How does Inudo’s Zero no Shōten fare amidst all other adaptations in the end? Not having watched any of the earlier versions, there is no possibility for comparison, but the added subplot certainly injects new life into a story told many times already. Although the director presents us, to some extent, with yet another detective story, yet another reinterpretation of a well-familiar tale, this addition plus the superb acting performances all around – in particular from the trio of female leads – and highly atmospheric cinematography, including a closing scene that elegantly transports us to the future without revealing too much, make Zero no Shōten a film worth watching.
1 According to the director the revelation is made half-way through, but to me it felt more like 2/3 or 3/4 through the film.
Overall Verdict: Zero no Shōten is a finely crafted murder mystery reflecting tumultuous times of change when old Japan moved towards its future, mercilessly leaving behind those that are victims of their past.

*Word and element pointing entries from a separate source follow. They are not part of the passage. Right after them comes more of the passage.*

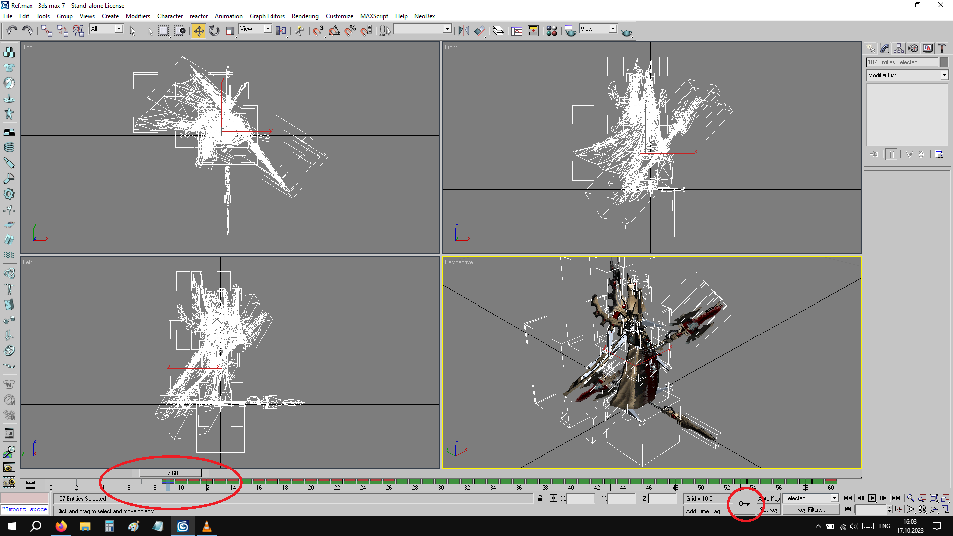Open the selection filter All dropdown
This screenshot has width=953, height=536.
click(119, 29)
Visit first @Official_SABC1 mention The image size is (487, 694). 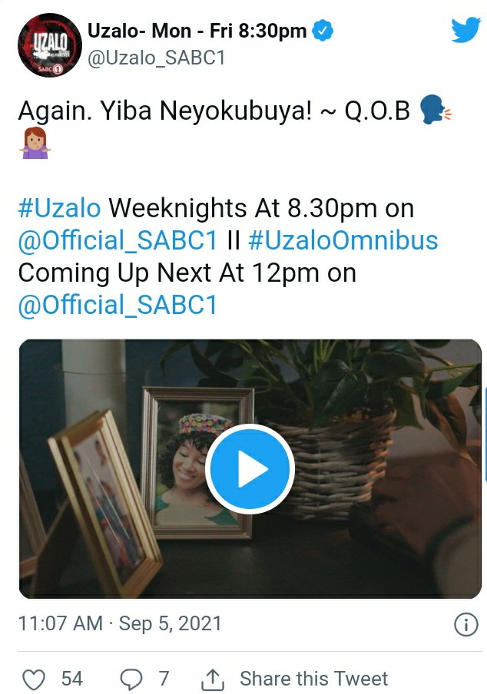click(118, 241)
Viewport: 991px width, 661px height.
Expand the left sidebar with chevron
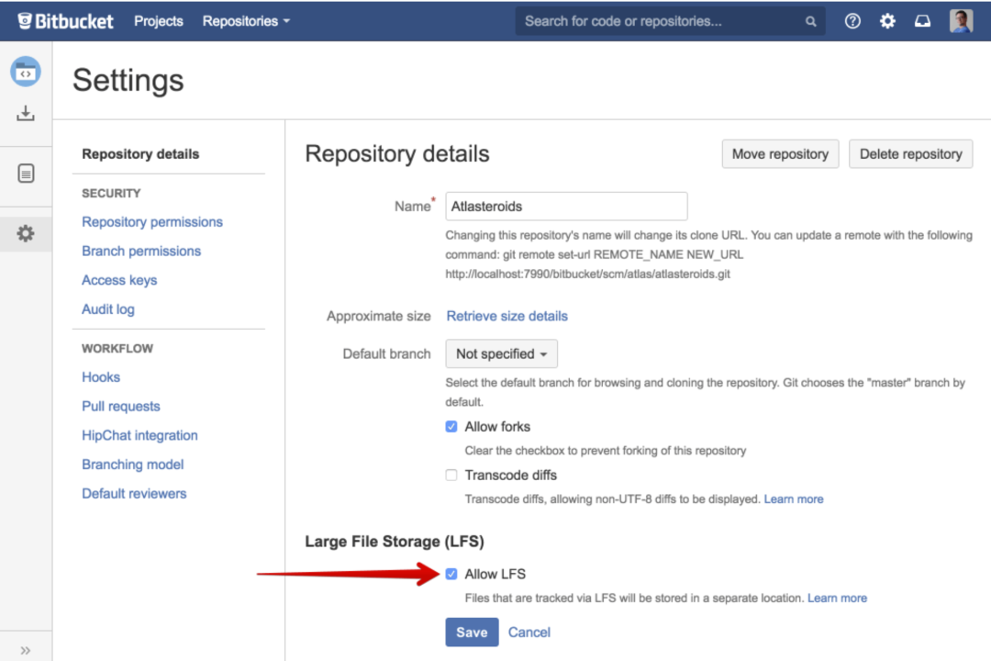coord(26,650)
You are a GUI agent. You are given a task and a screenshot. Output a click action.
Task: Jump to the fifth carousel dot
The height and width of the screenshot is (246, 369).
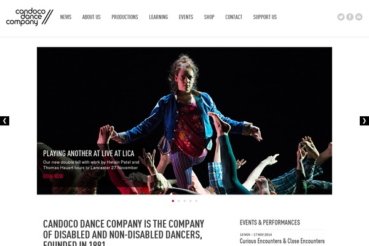pyautogui.click(x=196, y=201)
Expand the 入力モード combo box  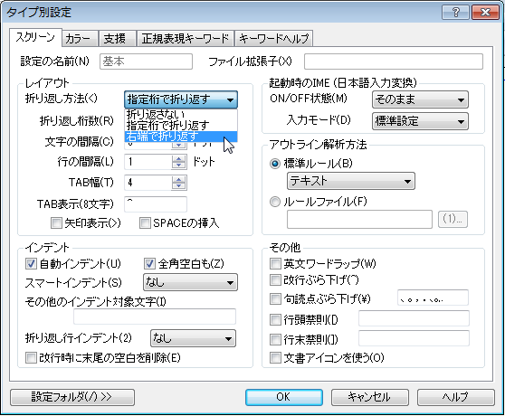click(420, 121)
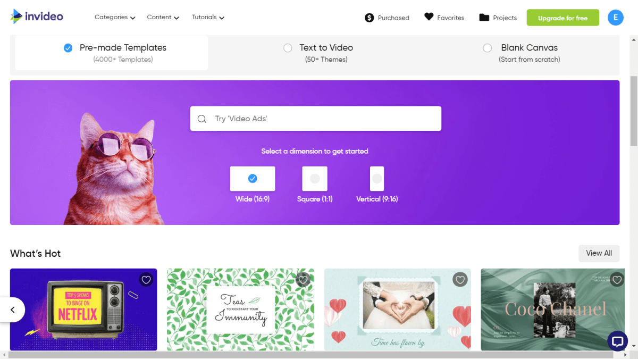
Task: Expand the Content dropdown
Action: [x=163, y=17]
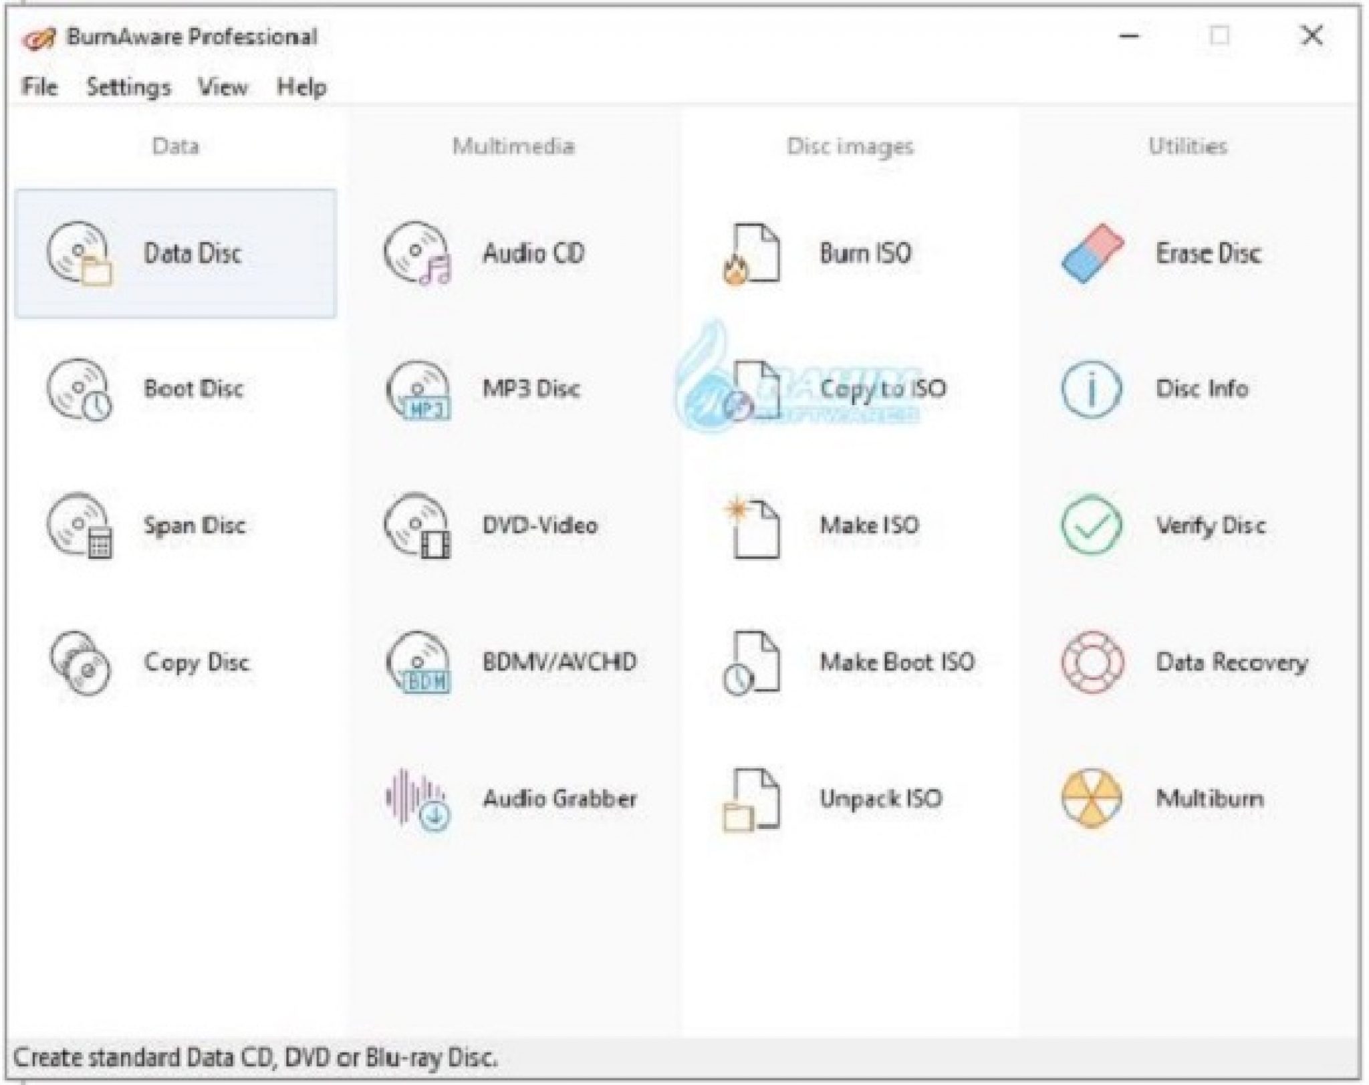Open the Settings menu

pos(128,87)
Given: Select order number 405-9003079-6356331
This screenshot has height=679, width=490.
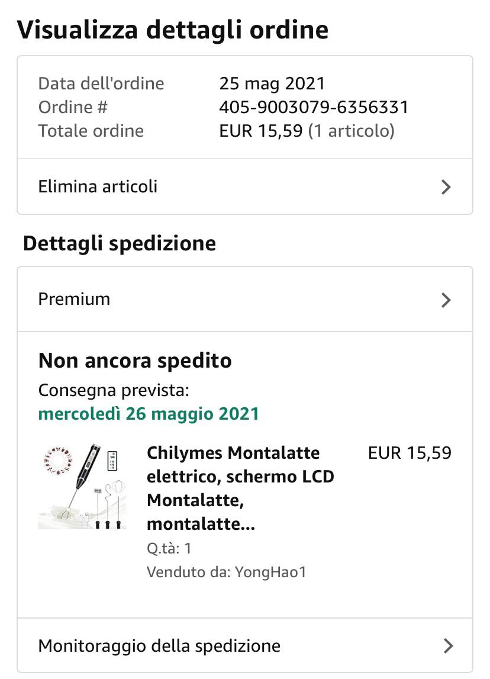Looking at the screenshot, I should click(x=314, y=107).
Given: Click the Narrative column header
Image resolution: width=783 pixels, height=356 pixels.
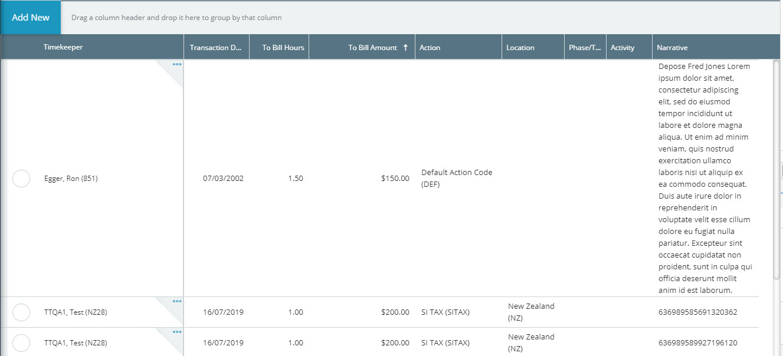Looking at the screenshot, I should click(672, 48).
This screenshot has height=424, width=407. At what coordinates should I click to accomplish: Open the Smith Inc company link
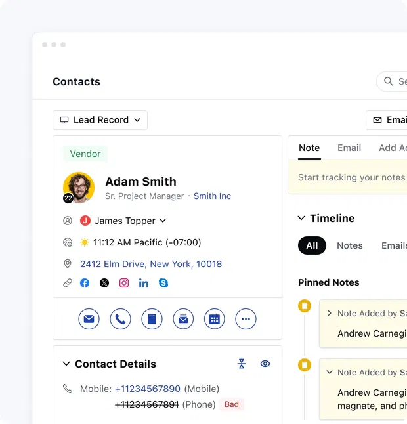tap(212, 196)
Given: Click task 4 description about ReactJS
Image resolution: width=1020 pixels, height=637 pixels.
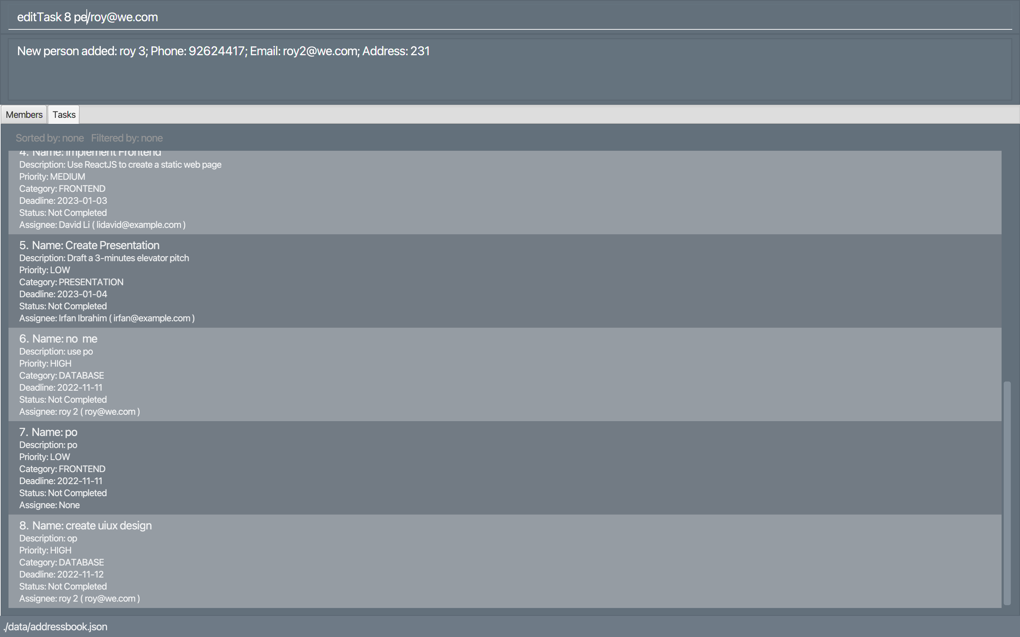Looking at the screenshot, I should [120, 165].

- The film is set to screen in several more locations as part of the Japan Foundation Touring Film Programme: Sheffield (8 Feb, with Q&A), Belfast (25 Feb), Edinburgh (5 March), Newcastle Upon Tyne (20 March) and Birmingham (26 March). More info here.
- The meaning of the film title Zero no Shōten is uncertain – not even the son of the late Matsumoto seems to know. Inudo himself suggested that the title points to the change of times and to having to start – with a concerted, focused effort – from scratch, from zero to reach that new future.
- Slight Spoiler Alert: In the Q&A Inudo offered another explanation for Zero no Shōten: that it is a story of the revenge of women, for while the murderer has no hesitation about killing men, she falters the one time she is faced with a woman.
- The contrast and similarities between the three main women in the film is quite interesting – without revealing too much, their shared experiences and different actions and reactions pass strong judgment on the events that occur in the film.